I have been forced to see an endo to review my T3 only medication due to the issues with CCGs. I thought he was reasonably sympathetic as he seems happy for me to stay T3 only, until I read his letter to my GP, and now I am feeling very upset.

He found my TSH levels 'alarming' as they are under the range and he wants to bring them back in range (though happy for them to be at the bottom). He also was not happy that my last official FT3 showed above range (I was tested unexpectedly just after I took my T3 dose, so retested at my own expense and did not take the dose beforehand and was then under range).

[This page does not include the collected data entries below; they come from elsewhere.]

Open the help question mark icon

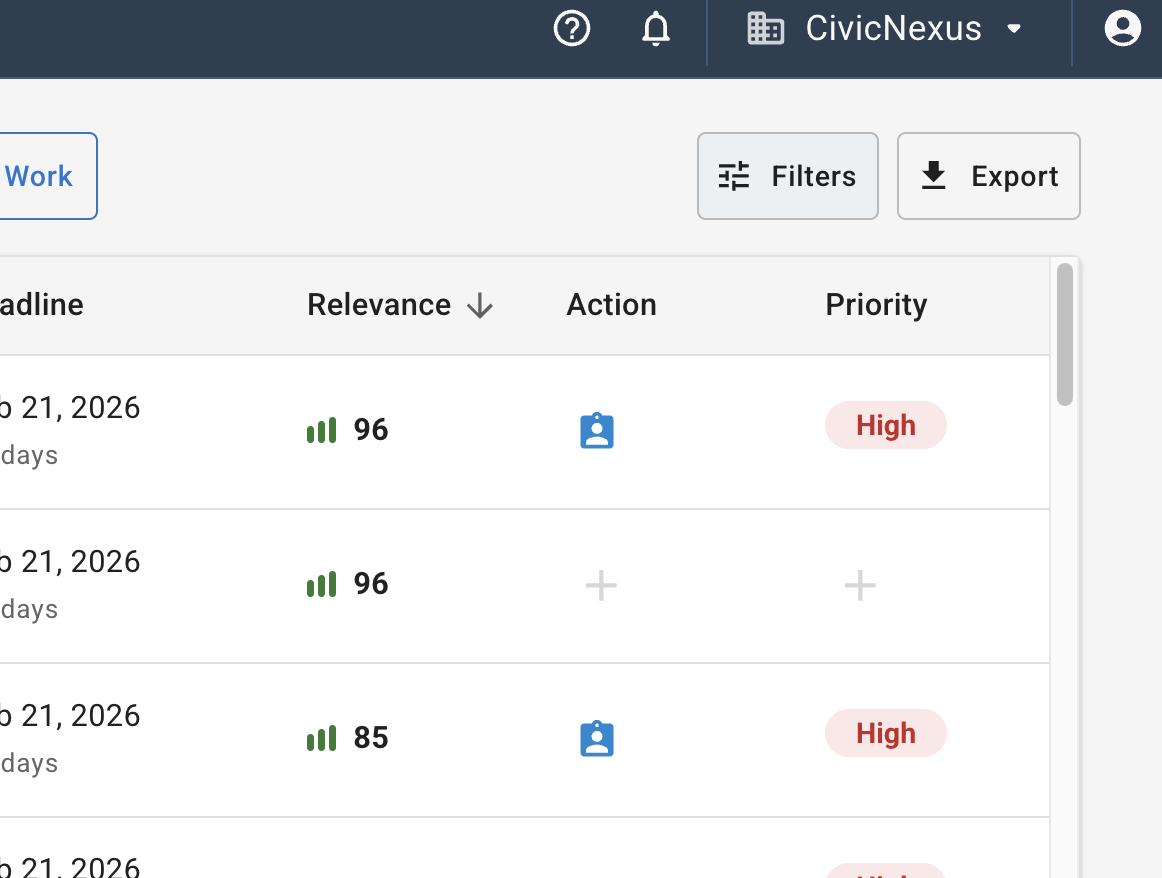click(572, 29)
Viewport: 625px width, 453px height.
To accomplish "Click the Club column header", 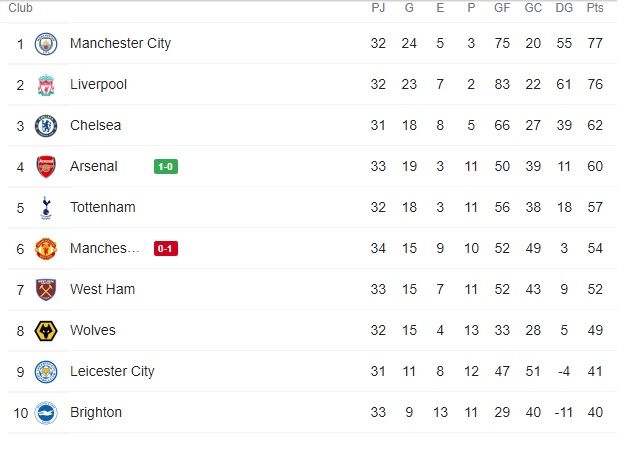I will (x=20, y=8).
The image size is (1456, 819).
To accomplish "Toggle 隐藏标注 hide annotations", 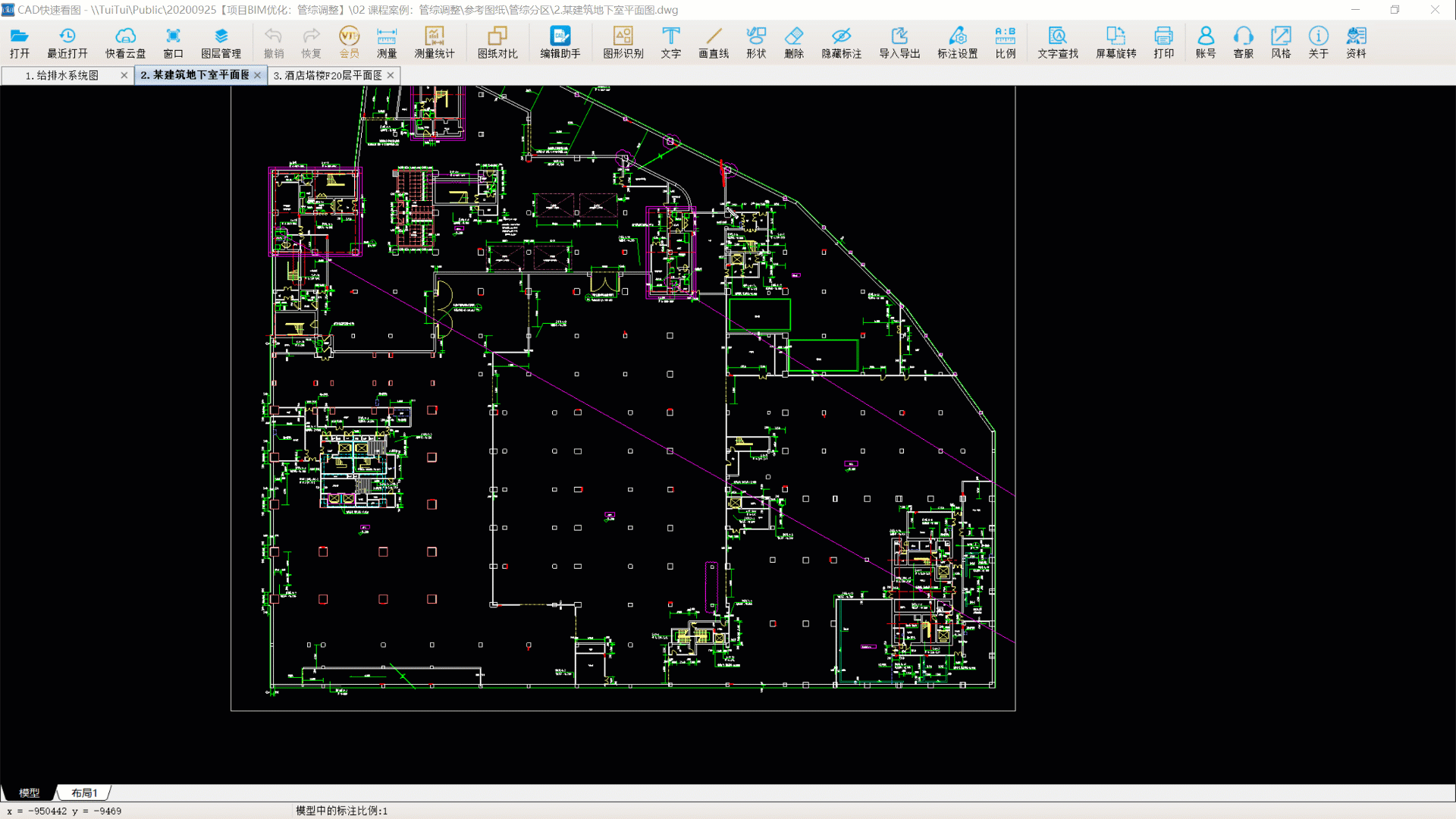I will pyautogui.click(x=842, y=42).
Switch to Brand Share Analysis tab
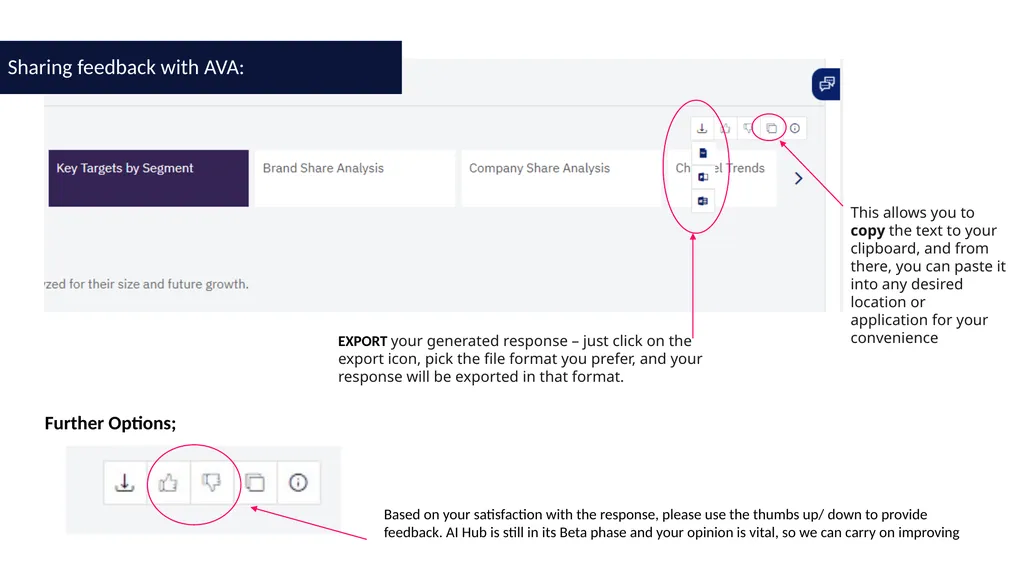Image resolution: width=1024 pixels, height=575 pixels. click(355, 178)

I have agreed to try and lower my dose and see how I am - so far have taken my 55 daily mcg (spread over 3 doses) to 45 mcg x 3 doses, and have to repeat the TSH next week. It is the suggestion that I am hyperthyroid that upsets me, as I explained how carefully I checked my pulse, BP and temperature. Resting pulse was mostly in the 70s, BP low/normal, temp on low side. After 3 weeks on new dose, resting pulse down to the 60s, BP low/normal, temp on low side though rather variable right now so not sure what that is about, but could be the change in the dose. My temp is rarely 37.0

I am being sent off for bone density scanning (I am OK with that), and possible 24 hr ECG to check for tachycardia runs. I would hope that all of these will demonstrate that I am NOT hyperthyroid. I gather that other signs are sleeplessness (I usually sleep fine, except tonight when I am awake due to the anxiety this letter has caused me!), diarrhoea, weight loss, sweating. I really don't have any of these - I did lose weight on T3 but very slowly. I do not have diarrhoea. I do not sweat (do not have to use antperspirants now I am 64). Is there something I have missed here? I know they are obsessed with the TSH but surely they take note of body signs also?